Collected data entries
---------------

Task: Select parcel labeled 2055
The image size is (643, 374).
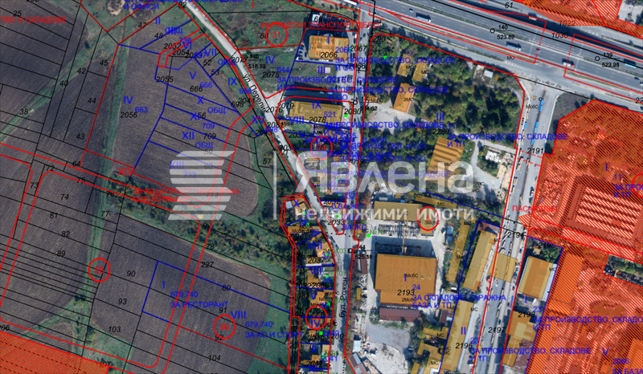Action: click(x=164, y=79)
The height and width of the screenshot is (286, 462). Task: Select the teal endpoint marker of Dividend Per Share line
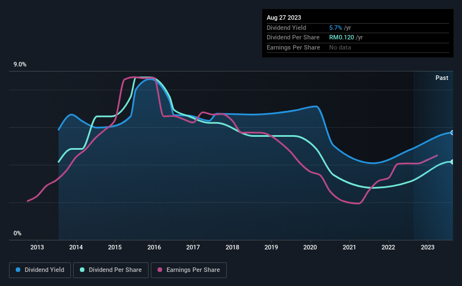point(452,162)
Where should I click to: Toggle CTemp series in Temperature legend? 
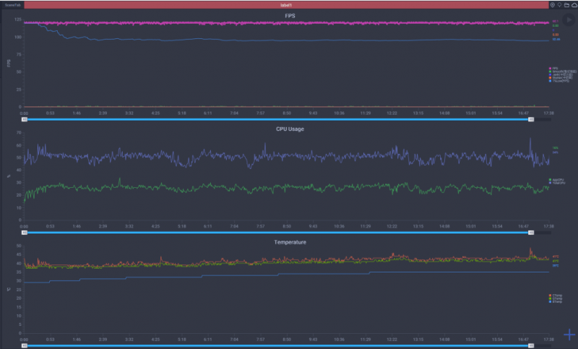pyautogui.click(x=555, y=295)
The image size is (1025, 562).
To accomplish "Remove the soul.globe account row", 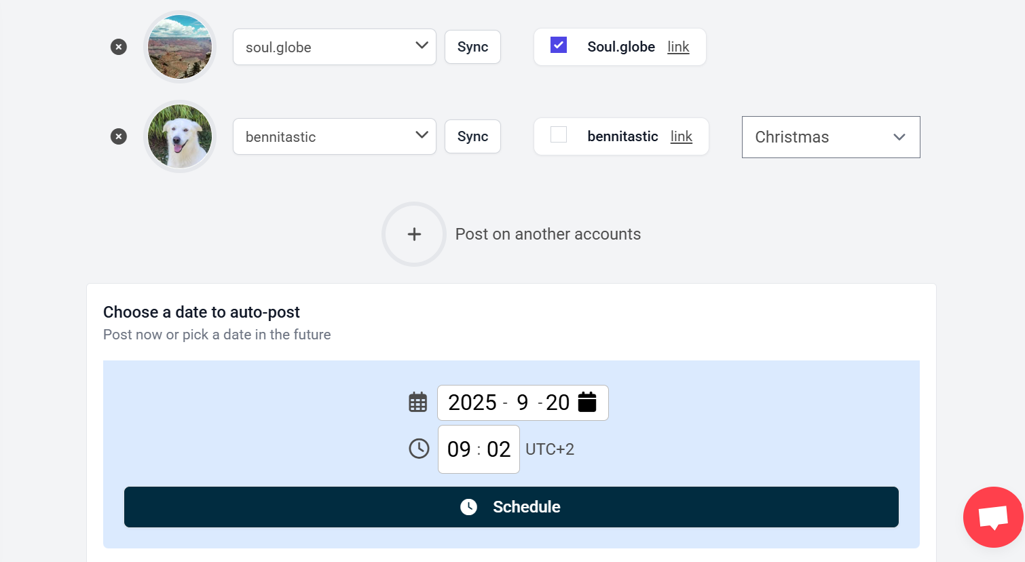I will tap(119, 47).
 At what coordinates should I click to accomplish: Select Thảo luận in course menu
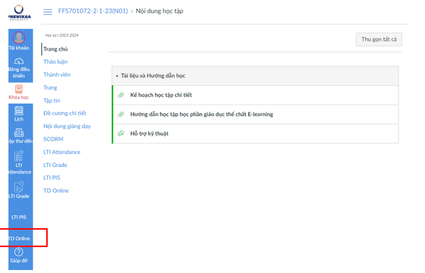[55, 62]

---------------

## WORK ORDER:
The required answer is every line from the one containing "At what coordinates" through the last line of the entries, restated word for word and with no pictures.

## ANSWER TO THE EXERCISE:
 At what coordinates should I click to accomplish: Select Thảo luận in course menu
[55, 62]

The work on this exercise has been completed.